Transfert des avoirs

1. Tout Etat contractant permettra aux réfugiés, conformément aux lois et règlements de leur pays, de transférer les avoirs qu'ils ont fait entrer sur son territoire, dans le territoire d'un autre pays où ils ont été admis afin de s'y réinstaller.
2. Tout Etat contractant accordera sa bienveillante attention aux demandes présentées par des réfugiés qui désirent obtenir l'autorisation de transférer tous autres avoirs nécessaires à leur réinstallation dans un autre pays où ils ont été admis afin de s'y réinstaller.

Commentaire

Auteur : Victor Guset, doctorant, CRDEI, Université de Bordeaux
Date de publication : Mars 2016

La disposition relative au transfert des avoirs des réfugiés présente dans la Convention de Genève relative au statut de réfugiés (ci-après « la Convention ») peut être qualifiée de novatrice, cette question n’ayant pas été traitée par les conventions antérieures portant sur la protection des réfugiés.
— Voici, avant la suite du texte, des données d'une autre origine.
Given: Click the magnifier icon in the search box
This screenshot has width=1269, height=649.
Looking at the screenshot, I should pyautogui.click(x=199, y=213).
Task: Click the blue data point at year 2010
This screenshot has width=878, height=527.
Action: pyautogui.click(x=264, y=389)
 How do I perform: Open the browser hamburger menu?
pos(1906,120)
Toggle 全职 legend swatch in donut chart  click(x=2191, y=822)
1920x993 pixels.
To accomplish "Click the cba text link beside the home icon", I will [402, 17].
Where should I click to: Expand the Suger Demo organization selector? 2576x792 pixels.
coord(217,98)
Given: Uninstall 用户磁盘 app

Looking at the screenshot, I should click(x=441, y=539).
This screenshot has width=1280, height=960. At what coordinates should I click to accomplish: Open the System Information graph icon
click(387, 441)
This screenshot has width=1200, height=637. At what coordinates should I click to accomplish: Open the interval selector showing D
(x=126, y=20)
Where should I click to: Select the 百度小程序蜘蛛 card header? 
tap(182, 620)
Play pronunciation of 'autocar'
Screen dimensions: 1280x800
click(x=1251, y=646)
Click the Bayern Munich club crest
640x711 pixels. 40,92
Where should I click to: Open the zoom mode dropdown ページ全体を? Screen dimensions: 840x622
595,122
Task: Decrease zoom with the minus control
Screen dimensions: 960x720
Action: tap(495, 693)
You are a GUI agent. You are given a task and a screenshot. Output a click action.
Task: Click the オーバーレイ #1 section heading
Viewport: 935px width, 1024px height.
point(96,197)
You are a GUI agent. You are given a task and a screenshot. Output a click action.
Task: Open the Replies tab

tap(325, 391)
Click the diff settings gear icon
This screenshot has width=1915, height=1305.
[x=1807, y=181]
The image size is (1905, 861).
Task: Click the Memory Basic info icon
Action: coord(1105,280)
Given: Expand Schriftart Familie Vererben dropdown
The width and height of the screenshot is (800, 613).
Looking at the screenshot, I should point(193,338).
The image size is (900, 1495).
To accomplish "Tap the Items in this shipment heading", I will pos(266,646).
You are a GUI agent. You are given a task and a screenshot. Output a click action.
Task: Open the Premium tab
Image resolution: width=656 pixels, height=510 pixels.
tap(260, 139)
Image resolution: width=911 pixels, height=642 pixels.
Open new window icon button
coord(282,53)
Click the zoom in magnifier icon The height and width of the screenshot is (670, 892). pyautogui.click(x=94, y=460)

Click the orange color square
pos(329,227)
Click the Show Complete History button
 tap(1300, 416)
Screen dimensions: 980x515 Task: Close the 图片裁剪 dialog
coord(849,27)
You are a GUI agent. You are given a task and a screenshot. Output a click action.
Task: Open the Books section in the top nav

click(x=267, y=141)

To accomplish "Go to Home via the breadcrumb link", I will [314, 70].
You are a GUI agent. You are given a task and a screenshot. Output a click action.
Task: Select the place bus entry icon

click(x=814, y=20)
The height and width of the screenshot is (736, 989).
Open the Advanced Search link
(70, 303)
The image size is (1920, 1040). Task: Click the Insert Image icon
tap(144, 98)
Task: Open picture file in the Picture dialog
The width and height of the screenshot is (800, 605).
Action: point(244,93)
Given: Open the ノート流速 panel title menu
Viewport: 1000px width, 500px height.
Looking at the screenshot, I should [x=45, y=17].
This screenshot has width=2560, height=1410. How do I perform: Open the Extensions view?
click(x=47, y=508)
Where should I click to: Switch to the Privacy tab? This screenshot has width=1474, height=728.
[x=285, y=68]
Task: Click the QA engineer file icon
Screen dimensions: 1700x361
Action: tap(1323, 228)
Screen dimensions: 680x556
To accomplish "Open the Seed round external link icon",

Cette disposition peut être également qualifiée d’« originale ». En effet, alors que la plupart des dispositions de la Convention s’intéressent aux garanties apportées au réfugié dans le premier Etat d’accueil, l’article 30 porte sur les conditions dans lesquelles le réfugié peut relocaliser ses avoirs dans un Etat autre que le premier Etat d’accueil.

Cette disposition est susceptible de s’appliquer dans les hypothèses de réinstallation des réfugiés. Celle-ci peut se définir comme « la sélection et le transfert de réfugiés d’un Etat dans lequel ils ont cherché une protection vers un autre Etat qui accepte de les accueillir comme réfugiés avec un statut de résident permanent. Ce statut garantit une protection contre le refoulement et confère au réfugié réinstallé, à sa famille et autres personnes à sa charge, les mêmes droits que ceux dont bénéficient les ressortissants nationaux. La réinstallation offre également l’opportunité d’accéder ultérieurement à la naturalisation dans le pays de réinstallation»1. Elle constitue une des « solutions durables » à la question des réfugiés par le Haut Commissariat des Nations Unies2. Toutefois, l’utilisation de cette technique de réinstallation ayant baissé depuis les années 1980, la question du transfert des avoirs des réfugiés a également vu son importance décroître.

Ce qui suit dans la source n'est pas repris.